[Entries on target coordinates]
********
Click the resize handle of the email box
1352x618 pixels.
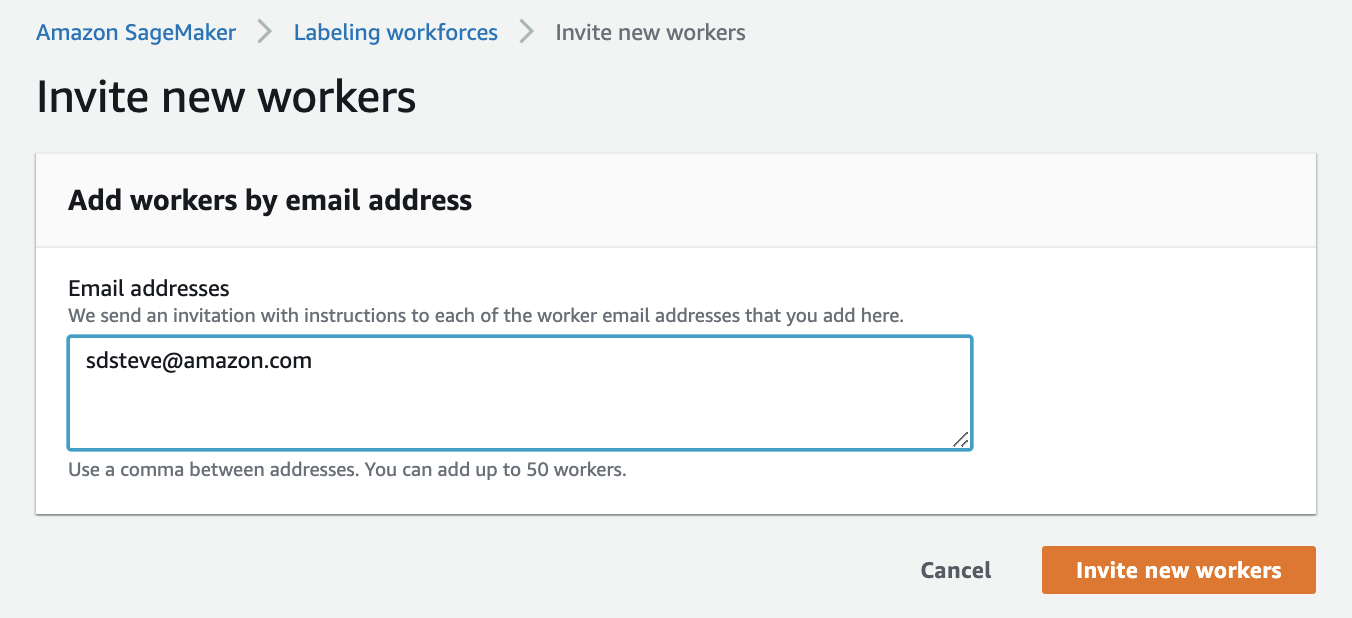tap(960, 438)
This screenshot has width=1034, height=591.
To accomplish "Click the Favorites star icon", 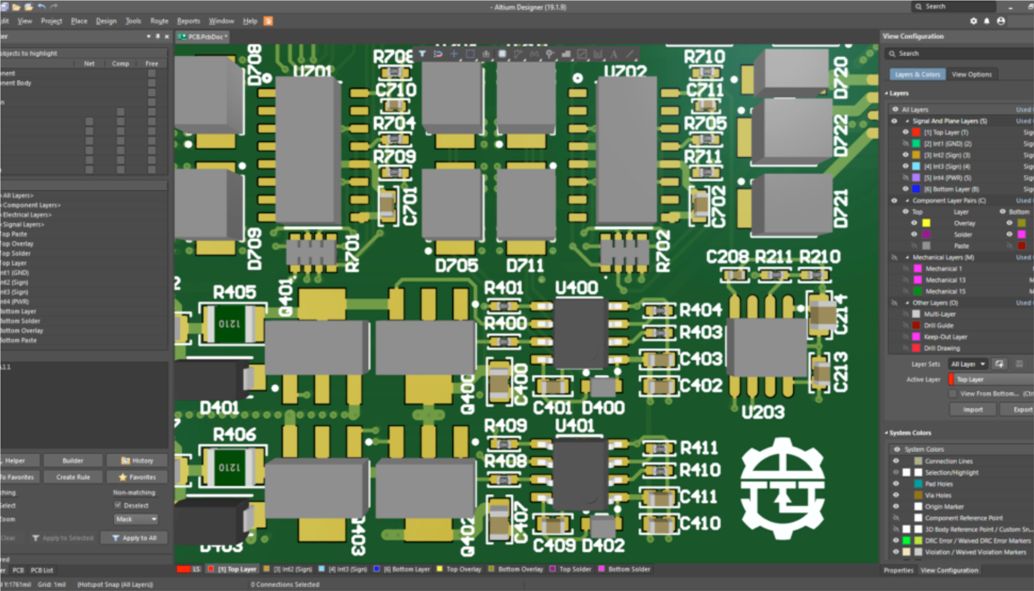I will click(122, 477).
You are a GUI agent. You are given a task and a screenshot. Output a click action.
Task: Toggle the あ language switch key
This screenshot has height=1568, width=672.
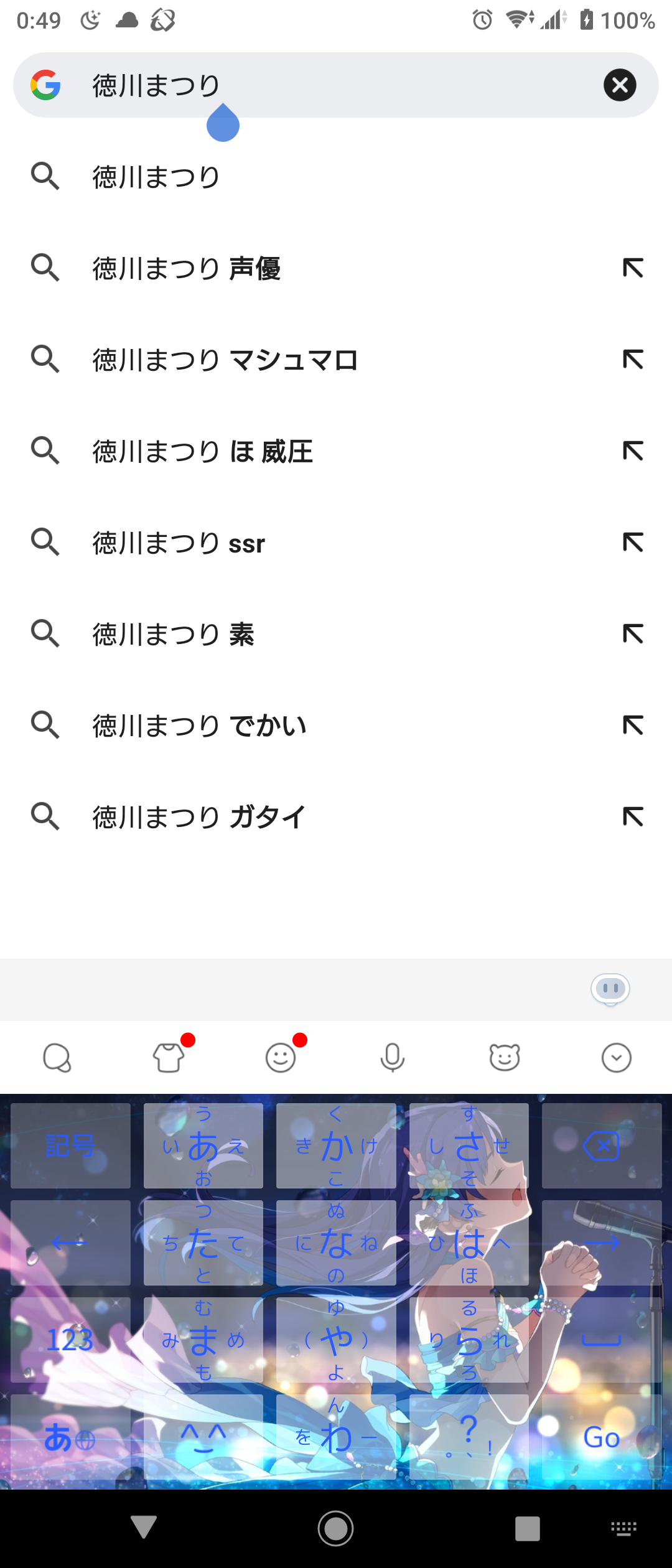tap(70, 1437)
********
> **Job**
Output, word for word, the part of the rows that begins with the line containing "You are a GUI" and runs through the end of the rows, including both the first and last lines. Leave the pictures out.

> **Answer for this exercise**
You are a GUI agent. You are given a task and a screenshot. Output a click action.
Task: Toggle the あ language switch key
This screenshot has height=1568, width=672.
tap(70, 1437)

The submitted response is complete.